The reason it works is because as you pay off each item, you can allocate the money that you were using toward paying off the last piece of debt. As a result, when you go to your final large debt, you’re able to allocate a lot more money to paying it off.
How You Should Snowball Debt
Don’t start snowballing your debt until you have a stable financial situation with a $1,000 emergency fund. It’s more important for you to have cash ready in case of catastrophe than it is for you to pay back debt that you can pay the minimum on.
Aim to increase your available income. Getting a second job, starting a side hustle, and cutting unnecessary spending are all excellent ways to find more money to allocate toward debt repayment.
Leave out your mortgage, as you end up refinancing it every several years anyway. Instead, focus on credit card, medical, car loans, student loans, and other personal loans you may have.

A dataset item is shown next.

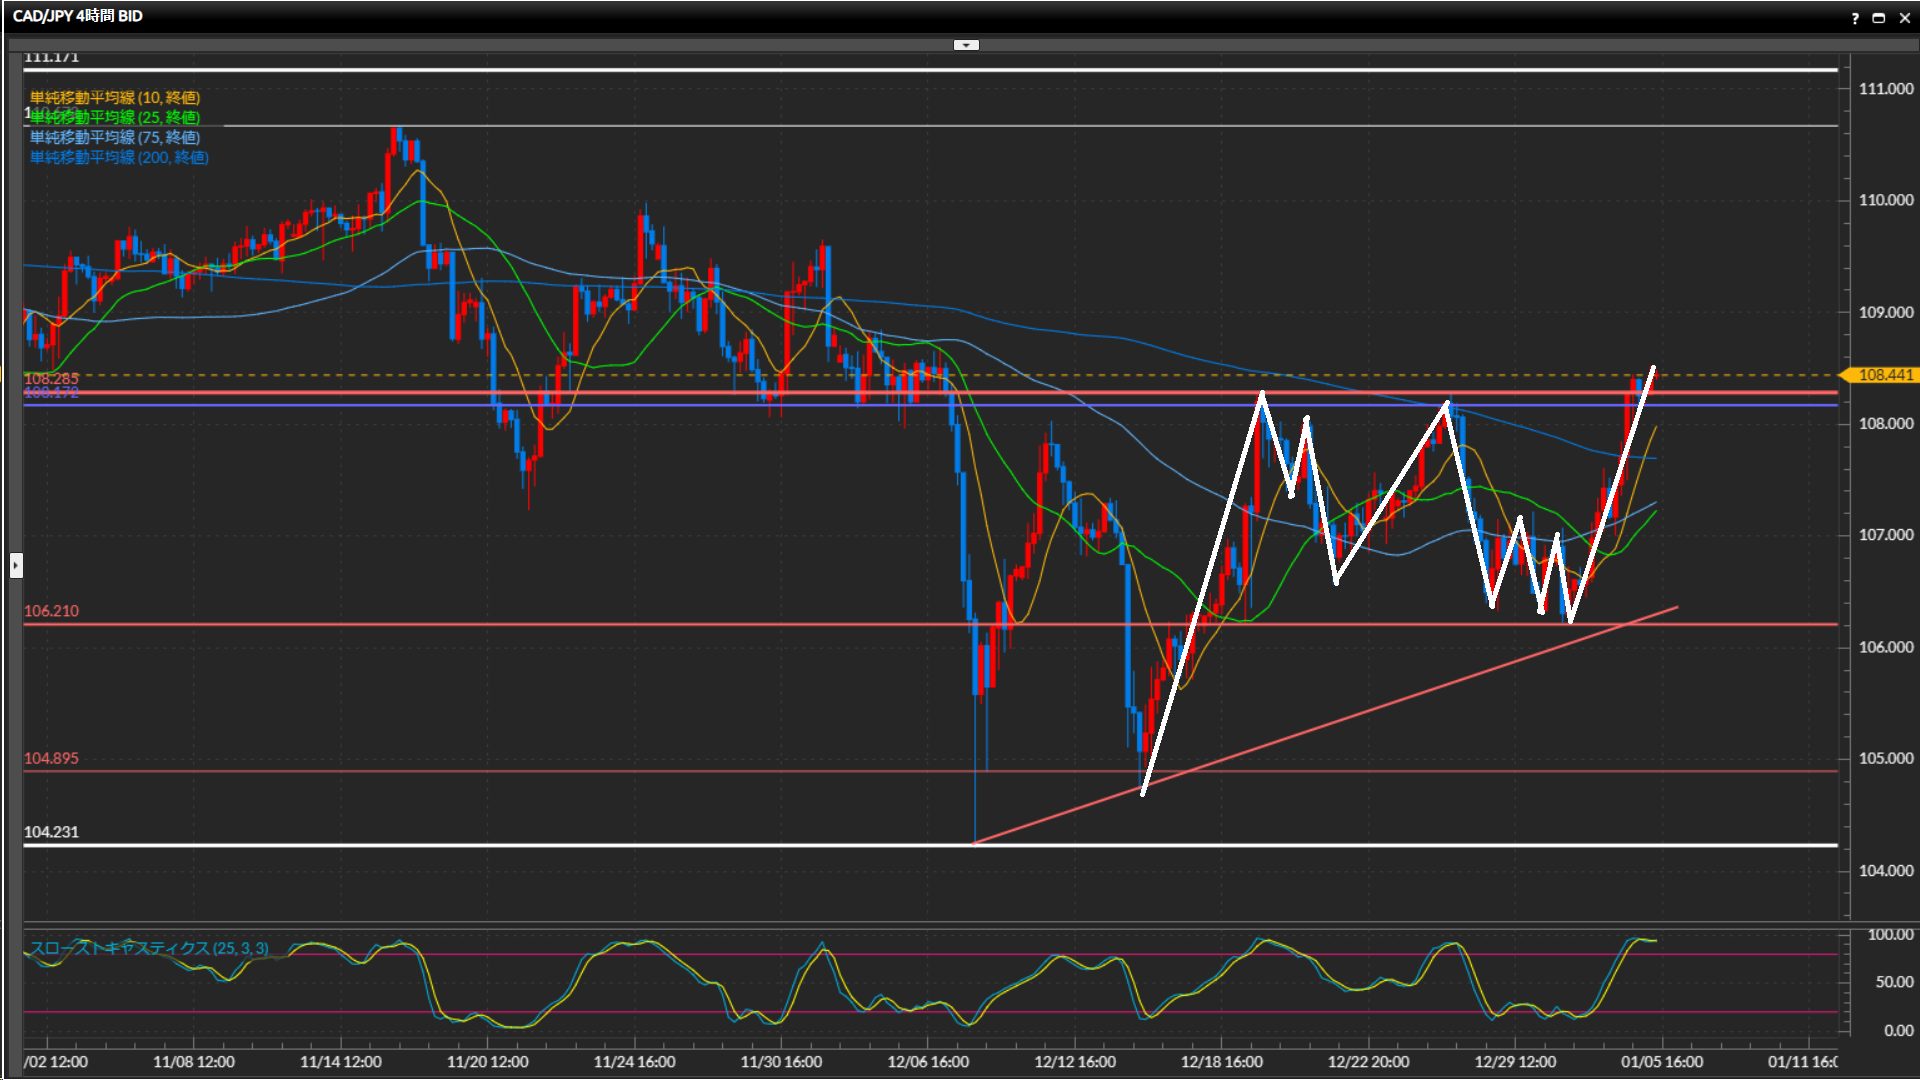The image size is (1920, 1080).
Task: Select the white 104.231 support line label
Action: (51, 832)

If you can’t pay all your minimums, look into refinancing and consolidation to try and reduce your payments and overall debt burden. However, make sure you do the math: refinancing and consolidation could end up costing you money.
When Snowballing Debt Becomes Impossible
If you’re in far too much debt and are unable to cover the minimum payments, then this method for repaying debt becomes impossible. You must be able to make at least the minimum payments for this to work. It must also be mentioned that you should have a predictable income, otherwise you will not be able to use this method for paying down debt.
Many people choose bankruptcy in this situation. However, in many cases, you can get your debt reduced by negotiating with the lender.
Don’t spend time worrying about your debt: instead, make a plan to tackle it. Start by reducing your overall debt burden if possible. We wrote an article about debt consolidation and how it might be able to help you. Then, negotiate with lenders to see if you can start paying your debt with lower payments.